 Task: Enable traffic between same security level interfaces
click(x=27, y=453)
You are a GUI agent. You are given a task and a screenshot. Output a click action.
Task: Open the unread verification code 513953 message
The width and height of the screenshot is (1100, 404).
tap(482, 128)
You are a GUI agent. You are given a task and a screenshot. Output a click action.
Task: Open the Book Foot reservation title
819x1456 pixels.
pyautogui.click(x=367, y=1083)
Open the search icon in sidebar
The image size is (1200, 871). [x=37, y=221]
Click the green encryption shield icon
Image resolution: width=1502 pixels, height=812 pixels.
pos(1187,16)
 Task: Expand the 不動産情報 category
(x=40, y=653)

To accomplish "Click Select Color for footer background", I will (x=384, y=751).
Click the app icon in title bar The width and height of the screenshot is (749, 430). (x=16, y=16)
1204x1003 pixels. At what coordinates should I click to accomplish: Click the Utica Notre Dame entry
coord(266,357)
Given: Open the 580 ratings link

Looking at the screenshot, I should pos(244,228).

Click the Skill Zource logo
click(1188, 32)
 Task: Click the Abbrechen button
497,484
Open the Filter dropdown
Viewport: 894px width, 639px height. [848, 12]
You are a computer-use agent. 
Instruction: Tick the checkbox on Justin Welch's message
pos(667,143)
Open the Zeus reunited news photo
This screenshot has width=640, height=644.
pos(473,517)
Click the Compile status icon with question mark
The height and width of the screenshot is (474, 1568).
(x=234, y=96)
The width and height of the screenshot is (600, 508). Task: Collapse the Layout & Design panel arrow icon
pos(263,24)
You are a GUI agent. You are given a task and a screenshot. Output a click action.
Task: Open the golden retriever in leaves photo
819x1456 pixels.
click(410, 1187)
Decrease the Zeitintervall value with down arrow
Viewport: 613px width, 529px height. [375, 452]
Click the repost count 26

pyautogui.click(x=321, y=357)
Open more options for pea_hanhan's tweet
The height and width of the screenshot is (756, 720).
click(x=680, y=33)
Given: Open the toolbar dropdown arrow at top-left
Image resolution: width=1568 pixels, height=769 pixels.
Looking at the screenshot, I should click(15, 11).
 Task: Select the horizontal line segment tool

- Task statement
Filter the data above down to lines with the word "title", and copy them.

- Response to the exercise
Task: Open the Book Foot reservation title
Click the app icon in title bar The width and height of the screenshot is (749, 430). (x=16, y=16)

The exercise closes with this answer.